과제 요구사항: "This screenshot has height=640, width=640." 문구가 들어 있는 줄부터 "section-never-miss: Never miss an opportunity to share Found… is" 문구가 들어 있는 줄까지의 항목을 다시 쓰되, "status-bar-time"만 "clock-display"(으)로 바꾸고 나머지는 그대로 둘 수 있나요?

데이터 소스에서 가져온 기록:
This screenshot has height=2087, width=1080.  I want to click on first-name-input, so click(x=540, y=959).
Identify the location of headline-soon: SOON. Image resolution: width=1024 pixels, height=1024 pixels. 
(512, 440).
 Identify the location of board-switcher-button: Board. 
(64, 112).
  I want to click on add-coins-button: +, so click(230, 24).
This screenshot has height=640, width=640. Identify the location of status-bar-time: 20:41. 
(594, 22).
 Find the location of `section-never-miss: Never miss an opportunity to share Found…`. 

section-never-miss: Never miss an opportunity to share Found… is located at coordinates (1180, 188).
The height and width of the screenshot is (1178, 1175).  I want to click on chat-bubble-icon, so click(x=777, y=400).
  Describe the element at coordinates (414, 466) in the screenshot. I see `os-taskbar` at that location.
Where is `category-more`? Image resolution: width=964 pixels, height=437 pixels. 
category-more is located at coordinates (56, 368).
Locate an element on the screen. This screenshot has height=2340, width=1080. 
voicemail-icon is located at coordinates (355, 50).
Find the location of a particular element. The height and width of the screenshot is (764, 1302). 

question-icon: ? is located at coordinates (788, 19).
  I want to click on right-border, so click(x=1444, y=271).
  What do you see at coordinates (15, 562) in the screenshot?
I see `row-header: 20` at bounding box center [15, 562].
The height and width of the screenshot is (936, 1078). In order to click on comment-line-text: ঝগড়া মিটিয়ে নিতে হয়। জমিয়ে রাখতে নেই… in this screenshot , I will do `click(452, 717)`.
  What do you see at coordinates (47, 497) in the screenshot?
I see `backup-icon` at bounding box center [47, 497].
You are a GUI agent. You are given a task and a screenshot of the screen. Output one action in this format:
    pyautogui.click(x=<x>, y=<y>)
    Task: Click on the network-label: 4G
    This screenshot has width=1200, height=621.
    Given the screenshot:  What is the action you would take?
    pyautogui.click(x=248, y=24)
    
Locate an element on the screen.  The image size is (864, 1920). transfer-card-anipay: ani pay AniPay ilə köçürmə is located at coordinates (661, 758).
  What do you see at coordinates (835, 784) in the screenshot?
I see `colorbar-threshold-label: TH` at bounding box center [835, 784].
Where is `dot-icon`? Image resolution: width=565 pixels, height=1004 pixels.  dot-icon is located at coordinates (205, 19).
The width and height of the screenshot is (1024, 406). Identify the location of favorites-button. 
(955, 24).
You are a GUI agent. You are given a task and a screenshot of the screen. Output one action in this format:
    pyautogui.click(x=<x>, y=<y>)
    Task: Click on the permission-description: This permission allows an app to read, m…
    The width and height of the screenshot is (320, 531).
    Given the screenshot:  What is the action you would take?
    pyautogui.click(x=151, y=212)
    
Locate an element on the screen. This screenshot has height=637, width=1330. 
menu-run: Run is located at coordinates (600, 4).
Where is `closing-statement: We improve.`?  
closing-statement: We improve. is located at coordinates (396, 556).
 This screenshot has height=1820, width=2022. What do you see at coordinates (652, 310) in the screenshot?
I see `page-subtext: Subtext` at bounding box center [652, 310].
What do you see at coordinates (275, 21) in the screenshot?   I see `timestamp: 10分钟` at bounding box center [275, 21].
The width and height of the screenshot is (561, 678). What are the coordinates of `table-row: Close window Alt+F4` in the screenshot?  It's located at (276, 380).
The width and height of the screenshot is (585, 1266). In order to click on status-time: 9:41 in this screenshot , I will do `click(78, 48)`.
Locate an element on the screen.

과제 답변:
This screenshot has height=640, width=640. Identify the location of clock-display: 20:41. 
(594, 22).
 Find the location of `section-never-miss: Never miss an opportunity to share Found…`. 

section-never-miss: Never miss an opportunity to share Found… is located at coordinates (1180, 188).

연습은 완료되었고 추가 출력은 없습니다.